Between lecture theatre and hardcore: why Emre Busse is calling for pornography to be established as a subject of study.
Pornography is more than just a wank template. It is political, culturally charged – and absolutely worthy of academic study.
Imagine you walk into a seminar room and the PowerPoint slide shows a hardcore clip. Not as a gag, not as a provocation, but as a starting point for an in-depth analysis of gender roles, power relations and representation. Welcome to the lecture by Emre Busse – the man who many now only call ‘Dr Porno’.
What sounds like a scandal to some is a serious academic approach for Busse. Pornography – this huge, billion-dollar, culturally powerful phenomenon – should get out of the dirty corner and into the universities. Because as Busse says: ‘What billions of people consume cannot be meaningless.’
From gay longing to academic rebellion
Born in Istanbul, queer, searching – Emre Busse found empowerment, not shame, in pornography. Gay, German-Turkish porn in particular gave him a sense of belonging. For him, it was not a dirty secret, but a source of identity. This personal experience ultimately led him to a scientific study of pornography – as a cultural asset, as a political tool, as an expression of lust and power.

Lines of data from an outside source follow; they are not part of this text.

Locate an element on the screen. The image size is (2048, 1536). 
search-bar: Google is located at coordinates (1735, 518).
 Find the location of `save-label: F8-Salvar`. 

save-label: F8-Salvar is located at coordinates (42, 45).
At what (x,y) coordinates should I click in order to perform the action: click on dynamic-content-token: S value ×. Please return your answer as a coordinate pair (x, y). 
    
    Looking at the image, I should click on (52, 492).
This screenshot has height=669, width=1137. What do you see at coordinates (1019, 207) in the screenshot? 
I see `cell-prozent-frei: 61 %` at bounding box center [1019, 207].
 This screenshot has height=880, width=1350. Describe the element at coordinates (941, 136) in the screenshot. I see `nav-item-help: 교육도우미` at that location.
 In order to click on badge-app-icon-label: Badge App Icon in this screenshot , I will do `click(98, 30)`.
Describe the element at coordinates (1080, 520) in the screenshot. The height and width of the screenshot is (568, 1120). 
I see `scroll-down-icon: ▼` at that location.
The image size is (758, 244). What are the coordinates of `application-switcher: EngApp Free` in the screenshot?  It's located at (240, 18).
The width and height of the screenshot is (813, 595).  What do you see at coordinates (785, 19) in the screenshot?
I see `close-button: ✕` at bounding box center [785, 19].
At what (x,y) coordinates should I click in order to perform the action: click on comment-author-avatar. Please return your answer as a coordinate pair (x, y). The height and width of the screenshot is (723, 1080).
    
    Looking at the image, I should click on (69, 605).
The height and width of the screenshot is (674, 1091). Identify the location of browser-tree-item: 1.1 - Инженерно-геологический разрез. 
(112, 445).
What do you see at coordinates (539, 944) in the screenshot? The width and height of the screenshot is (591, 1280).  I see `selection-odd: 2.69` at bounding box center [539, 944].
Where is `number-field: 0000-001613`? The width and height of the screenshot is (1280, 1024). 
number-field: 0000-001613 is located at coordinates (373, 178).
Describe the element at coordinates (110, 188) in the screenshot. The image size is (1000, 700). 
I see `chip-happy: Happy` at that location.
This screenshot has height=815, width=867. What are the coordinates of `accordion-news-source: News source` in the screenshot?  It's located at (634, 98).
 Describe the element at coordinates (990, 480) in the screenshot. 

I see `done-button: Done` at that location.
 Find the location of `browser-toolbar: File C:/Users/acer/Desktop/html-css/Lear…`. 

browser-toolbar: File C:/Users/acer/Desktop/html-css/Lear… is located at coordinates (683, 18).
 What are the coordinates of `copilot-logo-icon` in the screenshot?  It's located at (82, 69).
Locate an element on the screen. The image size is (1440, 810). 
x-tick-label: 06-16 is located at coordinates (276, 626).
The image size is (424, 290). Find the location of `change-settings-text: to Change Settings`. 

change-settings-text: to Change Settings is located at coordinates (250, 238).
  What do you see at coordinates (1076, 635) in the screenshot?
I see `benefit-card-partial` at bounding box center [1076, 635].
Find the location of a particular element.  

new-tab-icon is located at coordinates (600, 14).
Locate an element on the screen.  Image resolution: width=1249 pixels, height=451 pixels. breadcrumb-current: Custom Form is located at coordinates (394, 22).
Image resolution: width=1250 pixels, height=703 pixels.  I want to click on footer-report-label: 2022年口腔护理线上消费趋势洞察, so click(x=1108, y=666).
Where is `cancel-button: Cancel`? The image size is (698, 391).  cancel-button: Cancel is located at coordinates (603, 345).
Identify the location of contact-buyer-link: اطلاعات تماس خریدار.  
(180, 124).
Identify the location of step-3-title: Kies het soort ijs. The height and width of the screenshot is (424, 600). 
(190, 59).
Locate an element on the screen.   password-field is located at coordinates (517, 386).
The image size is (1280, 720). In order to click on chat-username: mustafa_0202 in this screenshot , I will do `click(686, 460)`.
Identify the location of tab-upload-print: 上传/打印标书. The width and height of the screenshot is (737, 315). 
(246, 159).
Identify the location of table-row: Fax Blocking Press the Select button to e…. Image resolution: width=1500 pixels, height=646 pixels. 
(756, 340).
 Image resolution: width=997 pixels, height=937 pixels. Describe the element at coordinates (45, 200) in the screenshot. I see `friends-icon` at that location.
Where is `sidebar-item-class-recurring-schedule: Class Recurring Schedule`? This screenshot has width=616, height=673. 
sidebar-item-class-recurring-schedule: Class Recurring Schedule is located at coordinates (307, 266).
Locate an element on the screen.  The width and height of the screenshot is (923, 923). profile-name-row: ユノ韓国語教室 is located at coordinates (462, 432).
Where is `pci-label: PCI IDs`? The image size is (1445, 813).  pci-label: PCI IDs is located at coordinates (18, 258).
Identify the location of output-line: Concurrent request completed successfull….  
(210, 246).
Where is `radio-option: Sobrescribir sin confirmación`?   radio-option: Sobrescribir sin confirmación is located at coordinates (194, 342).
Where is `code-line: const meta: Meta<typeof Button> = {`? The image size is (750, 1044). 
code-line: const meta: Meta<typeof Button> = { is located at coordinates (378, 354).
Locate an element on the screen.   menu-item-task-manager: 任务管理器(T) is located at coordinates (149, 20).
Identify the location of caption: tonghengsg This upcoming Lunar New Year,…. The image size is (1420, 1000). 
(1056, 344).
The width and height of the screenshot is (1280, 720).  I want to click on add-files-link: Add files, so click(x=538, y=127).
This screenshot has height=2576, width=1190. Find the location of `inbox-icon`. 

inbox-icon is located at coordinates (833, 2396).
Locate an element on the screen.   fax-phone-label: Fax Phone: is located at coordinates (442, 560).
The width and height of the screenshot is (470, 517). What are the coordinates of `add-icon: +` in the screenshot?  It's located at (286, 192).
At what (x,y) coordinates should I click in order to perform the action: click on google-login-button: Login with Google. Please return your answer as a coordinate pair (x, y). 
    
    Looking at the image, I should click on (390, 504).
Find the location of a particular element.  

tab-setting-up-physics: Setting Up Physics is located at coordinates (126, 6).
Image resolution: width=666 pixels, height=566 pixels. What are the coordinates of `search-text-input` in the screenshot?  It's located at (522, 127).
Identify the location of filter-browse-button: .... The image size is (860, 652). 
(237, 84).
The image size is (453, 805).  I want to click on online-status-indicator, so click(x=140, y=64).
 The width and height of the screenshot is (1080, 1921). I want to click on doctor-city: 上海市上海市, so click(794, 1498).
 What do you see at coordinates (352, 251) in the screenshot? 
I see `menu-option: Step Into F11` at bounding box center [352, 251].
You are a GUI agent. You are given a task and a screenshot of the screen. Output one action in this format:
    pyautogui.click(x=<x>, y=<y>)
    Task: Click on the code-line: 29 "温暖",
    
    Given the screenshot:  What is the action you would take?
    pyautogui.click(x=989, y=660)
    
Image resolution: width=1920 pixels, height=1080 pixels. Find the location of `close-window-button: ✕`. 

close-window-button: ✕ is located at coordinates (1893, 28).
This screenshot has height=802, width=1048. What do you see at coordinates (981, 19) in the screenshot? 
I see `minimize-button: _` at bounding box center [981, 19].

Today, he lives in Berlin, teaches in Bremen and stirs up the university scene with provocative courses such as ‘Post-Pornography’. His lectures are packed, his style direct, queer-feminist and openly sex-positive. His message: analysing porn means understanding society.
Lust and science – no contradiction
Busse argues that pornography should be analysed like film, literature or music – with a view to aesthetics, narration, symbolism and social effects. His events are not about voyeuristic gawking, but about breaking down stereotypes, feminist criticism and queer utopias.
The lecture series ‘Critical Porn Studies’ organised by him at the University of Bremen was a complete success – and an affront to the academic mainstream. In addition to theoretical input, there were performances, artistic contributions and discussions about production conditions and ethical consumption. A space in which porn was not stigmatised, but deconstructed.
Between hate, hype and hope
Of course, ‘Dr Porno’ also provokes criticism – from the tabloid media, conservative voices and parts of the university bureaucracy. But Busse counters this with humour and clarity. His aim is not provocation for provocation’s sake. It is visibility, enlightenment, dialogue. And that takes courage – especially in a society that constantly talks about sex but hardly reflects on it.
He is part of a new generation of academics who are no longer afraid to bring their subjectivity, their lust and their history into the discourse. And in doing so, he is doing exactly what good science should do: Question the status quo.
Conclusion
Emre Busse puts porn on the agenda – where it is often most lacking: in critical, academic reflection. His nickname ‘Dr Porno’ may make you smile, but there is a serious project behind it. It’s about more than naked skin. It’s about visibility, diversity, criticism of power – and about no longer excluding lust when we talk about society.